Although we came up short in our game, it was a great learning experience for us and it will really help our team for our upcoming season.
We received a shirt and postcards from the opposing team so we tried to make sure every player received some of our Behrend gear in return. It was tough to see a player from the other team wearing our jersey after he just scored 20 points against us... But that's what it is all about. Russ (the big fella) got hooked up with a uniform that is big even on him.
After leaving the game we had a five hour bus ride to Paraty. During those five hours, most of us were in and out of sleep. If you couldn't sleep you were lucky to see more beautiful mountains within the forest. Our highly skilled bus driver (Stocko) propelled us on the winding and dangerous roads without a concern in the world.
When arriving to the resort I was truly impressed with how nice the location was. There was a beautiful pool in the back with a river running behind the pool deck.
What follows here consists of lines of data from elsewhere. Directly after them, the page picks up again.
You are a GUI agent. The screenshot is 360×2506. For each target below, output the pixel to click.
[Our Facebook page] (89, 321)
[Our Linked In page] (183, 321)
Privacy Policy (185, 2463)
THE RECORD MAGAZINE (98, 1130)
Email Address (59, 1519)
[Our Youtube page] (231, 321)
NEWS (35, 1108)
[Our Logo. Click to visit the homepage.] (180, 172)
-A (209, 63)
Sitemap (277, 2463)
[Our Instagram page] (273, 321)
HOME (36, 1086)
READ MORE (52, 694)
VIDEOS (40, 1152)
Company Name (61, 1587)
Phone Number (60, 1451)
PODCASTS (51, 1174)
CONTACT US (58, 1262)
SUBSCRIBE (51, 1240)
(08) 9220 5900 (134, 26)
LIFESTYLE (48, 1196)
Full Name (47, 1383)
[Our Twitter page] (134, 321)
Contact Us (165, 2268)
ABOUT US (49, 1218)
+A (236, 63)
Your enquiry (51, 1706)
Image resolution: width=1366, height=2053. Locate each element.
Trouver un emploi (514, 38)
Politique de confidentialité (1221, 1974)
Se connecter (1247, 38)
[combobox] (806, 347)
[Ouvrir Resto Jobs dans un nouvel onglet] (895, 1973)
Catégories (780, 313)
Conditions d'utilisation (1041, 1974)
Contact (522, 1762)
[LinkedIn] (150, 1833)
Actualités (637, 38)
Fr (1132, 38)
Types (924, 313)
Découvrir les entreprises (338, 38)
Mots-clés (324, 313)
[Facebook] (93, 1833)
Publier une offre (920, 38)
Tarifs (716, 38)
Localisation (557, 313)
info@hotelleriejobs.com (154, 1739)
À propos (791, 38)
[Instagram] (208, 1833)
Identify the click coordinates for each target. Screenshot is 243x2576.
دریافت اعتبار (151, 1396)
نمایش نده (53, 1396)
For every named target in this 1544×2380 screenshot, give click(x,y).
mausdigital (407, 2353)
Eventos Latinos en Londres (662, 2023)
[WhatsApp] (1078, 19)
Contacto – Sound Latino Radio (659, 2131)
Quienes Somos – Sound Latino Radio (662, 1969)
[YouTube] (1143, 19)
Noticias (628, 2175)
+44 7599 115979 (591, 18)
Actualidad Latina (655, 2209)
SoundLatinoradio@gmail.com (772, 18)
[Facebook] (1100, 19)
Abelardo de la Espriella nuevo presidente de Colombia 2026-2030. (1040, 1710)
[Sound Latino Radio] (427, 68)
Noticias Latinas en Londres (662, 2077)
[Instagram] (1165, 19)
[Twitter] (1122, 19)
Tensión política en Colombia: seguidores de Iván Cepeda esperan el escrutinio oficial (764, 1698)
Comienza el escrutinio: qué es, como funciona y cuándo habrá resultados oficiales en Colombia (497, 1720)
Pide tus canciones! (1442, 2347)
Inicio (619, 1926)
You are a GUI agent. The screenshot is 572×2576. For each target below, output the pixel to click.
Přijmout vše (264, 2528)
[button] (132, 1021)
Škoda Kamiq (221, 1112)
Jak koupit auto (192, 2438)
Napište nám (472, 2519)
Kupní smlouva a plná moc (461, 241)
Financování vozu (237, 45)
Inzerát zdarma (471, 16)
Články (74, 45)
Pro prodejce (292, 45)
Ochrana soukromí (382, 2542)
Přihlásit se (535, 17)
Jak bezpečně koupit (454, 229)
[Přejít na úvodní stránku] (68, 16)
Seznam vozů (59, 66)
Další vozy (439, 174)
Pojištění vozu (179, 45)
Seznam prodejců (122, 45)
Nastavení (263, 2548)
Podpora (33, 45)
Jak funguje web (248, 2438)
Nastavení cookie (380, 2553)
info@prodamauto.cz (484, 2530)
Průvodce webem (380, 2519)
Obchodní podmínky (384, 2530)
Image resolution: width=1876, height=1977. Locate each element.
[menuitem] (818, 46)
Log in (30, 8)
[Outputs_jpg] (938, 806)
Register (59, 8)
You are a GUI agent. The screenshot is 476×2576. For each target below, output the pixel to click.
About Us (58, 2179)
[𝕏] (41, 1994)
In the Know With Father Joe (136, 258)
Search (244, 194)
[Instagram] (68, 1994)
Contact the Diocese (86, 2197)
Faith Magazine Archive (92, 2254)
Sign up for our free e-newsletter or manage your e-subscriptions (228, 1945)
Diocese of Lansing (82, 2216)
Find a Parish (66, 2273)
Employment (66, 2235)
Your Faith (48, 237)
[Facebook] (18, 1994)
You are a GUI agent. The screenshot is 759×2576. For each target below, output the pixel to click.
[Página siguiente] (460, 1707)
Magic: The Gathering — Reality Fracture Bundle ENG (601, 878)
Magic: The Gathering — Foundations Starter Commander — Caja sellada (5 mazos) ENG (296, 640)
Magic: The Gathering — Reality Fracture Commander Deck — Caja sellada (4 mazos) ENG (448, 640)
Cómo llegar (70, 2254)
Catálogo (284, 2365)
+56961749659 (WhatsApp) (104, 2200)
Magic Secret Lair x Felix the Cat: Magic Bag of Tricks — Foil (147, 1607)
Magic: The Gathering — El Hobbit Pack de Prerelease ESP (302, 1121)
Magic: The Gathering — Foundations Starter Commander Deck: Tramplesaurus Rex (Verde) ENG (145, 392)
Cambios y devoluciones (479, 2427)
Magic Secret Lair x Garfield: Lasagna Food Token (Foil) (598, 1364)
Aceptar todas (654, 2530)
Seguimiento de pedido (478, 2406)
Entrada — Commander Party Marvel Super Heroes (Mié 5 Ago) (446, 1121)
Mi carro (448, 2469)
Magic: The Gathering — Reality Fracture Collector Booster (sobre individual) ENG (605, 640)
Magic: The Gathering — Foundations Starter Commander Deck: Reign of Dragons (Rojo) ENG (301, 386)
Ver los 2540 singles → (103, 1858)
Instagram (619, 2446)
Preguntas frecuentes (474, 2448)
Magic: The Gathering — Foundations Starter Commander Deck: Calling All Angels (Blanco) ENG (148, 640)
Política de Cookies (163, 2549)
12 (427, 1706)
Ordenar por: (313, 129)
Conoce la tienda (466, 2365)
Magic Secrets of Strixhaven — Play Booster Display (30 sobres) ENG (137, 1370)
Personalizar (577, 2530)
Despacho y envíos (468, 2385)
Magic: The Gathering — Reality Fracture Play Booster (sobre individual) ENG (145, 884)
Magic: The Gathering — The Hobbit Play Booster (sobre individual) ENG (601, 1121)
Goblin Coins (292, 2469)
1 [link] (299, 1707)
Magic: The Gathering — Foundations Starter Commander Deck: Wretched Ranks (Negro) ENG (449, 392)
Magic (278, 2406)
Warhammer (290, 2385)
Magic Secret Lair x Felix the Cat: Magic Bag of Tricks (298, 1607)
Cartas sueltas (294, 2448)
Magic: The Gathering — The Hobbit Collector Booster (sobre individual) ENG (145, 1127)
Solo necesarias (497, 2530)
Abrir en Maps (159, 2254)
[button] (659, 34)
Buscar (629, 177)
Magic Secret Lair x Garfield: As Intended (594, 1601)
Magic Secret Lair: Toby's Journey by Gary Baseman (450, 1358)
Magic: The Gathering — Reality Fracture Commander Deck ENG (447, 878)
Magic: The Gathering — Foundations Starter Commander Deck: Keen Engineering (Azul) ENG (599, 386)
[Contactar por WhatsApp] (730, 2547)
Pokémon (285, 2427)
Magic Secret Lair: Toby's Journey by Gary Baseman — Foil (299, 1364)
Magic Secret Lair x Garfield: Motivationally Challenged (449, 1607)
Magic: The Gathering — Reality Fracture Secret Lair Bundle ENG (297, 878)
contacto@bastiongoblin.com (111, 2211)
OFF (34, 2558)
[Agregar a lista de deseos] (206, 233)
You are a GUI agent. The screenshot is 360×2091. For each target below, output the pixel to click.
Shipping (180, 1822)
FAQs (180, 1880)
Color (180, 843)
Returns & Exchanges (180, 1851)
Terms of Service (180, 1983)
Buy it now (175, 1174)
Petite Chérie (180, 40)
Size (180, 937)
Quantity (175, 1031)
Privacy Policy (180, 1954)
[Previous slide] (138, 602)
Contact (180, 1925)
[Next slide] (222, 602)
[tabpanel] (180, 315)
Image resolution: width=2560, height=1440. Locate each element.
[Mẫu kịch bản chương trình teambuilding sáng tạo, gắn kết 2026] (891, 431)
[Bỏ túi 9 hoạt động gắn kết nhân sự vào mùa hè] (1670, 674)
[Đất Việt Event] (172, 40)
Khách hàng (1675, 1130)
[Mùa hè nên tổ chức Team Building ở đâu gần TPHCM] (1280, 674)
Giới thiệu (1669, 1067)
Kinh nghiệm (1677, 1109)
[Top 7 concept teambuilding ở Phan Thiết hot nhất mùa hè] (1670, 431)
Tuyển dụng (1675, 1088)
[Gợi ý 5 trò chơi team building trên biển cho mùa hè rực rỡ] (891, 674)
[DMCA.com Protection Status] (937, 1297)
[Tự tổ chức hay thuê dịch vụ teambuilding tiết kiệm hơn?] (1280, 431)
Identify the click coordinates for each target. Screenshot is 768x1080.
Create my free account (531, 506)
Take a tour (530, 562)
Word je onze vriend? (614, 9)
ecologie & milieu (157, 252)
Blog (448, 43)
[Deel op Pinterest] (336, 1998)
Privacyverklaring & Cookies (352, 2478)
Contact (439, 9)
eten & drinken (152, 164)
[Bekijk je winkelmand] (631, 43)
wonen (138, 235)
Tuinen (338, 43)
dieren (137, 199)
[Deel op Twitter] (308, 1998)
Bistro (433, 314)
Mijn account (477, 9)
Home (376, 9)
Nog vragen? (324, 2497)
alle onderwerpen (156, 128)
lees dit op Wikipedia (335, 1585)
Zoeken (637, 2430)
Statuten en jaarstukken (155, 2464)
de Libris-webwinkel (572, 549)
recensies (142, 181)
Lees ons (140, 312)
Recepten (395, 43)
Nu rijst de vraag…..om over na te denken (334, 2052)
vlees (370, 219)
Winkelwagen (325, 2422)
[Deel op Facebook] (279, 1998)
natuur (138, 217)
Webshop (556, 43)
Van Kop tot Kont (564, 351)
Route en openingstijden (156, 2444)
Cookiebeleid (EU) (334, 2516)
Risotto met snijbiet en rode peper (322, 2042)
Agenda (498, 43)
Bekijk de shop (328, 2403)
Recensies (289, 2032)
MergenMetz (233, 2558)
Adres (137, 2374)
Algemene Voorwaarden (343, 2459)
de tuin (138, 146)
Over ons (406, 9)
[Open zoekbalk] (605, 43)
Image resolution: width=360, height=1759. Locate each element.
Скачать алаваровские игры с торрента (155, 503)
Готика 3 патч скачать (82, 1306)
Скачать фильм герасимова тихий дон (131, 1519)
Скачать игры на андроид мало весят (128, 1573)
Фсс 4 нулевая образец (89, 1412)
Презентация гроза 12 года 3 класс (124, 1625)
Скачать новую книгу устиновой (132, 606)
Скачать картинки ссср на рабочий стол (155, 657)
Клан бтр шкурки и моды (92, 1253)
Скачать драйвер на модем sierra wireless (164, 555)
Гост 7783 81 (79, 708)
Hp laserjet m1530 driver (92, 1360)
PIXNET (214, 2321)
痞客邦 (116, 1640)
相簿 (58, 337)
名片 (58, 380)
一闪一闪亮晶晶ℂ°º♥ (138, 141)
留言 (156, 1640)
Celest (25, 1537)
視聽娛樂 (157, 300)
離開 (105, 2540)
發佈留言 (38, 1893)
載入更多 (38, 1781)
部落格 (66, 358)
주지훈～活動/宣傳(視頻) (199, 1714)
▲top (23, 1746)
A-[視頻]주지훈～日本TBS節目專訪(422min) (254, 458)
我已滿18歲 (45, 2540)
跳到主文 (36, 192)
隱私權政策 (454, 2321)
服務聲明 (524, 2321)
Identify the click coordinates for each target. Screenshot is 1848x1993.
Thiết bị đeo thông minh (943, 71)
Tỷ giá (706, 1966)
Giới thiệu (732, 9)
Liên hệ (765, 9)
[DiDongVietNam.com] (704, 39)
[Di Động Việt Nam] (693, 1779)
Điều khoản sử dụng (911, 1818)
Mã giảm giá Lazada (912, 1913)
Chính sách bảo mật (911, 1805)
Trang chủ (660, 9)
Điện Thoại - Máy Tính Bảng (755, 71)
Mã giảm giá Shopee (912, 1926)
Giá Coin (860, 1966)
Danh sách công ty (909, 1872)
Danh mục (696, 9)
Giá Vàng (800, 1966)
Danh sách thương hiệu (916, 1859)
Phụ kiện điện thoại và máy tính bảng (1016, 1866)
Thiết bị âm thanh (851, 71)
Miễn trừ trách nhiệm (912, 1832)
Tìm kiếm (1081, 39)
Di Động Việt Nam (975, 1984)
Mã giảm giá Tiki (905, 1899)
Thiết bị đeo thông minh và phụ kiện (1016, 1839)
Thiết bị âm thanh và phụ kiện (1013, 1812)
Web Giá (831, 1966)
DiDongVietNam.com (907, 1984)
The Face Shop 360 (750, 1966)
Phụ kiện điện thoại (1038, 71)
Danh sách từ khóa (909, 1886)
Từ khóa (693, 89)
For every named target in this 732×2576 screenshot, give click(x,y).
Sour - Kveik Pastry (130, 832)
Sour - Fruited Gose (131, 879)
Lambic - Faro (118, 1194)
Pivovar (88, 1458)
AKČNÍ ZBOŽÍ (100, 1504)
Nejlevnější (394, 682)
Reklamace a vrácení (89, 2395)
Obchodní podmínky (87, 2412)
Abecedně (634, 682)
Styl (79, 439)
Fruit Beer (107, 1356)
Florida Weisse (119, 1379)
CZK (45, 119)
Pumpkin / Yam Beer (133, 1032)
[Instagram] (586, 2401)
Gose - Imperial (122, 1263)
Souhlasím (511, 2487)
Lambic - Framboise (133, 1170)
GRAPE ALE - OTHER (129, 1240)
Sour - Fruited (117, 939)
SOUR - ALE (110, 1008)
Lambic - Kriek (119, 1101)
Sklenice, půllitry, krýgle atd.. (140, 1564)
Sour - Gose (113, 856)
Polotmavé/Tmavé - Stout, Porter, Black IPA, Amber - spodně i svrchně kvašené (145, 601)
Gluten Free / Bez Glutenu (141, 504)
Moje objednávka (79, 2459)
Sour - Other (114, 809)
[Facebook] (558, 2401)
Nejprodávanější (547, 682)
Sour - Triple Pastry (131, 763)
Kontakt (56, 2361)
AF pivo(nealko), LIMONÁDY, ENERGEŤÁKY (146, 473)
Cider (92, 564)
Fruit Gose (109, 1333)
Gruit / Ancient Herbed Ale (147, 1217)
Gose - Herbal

If you are up early enough you can interact with the monkeys that jump from tree top to tree top over looking for bananas from the tourists.
The scenery in Paraty is a different experience from the other resorts we stayed at mostly because of the historical village. Little history lesson : Paraty was colonized by Portugal to be used to export the gold found deeper inland. The result is a beautiful village with stone roads and historical buildings at every corner.
Some of the buildings from the Historical Center were from the 1700s and the road remains the same as it was. Another unique intricacy about the village is that it is located at sea level. This means when the tide is high, some of roads in the historical village get washed with sea water.
I have been extremely impressed with the sites in Brazil and couldn't expect more. Fernando told us that 90% of the wealth in Brazil is owned by 9% of the population. We have seen the eye opening poverty areas as well as the picturesque areas, and we appreciate the experience from both.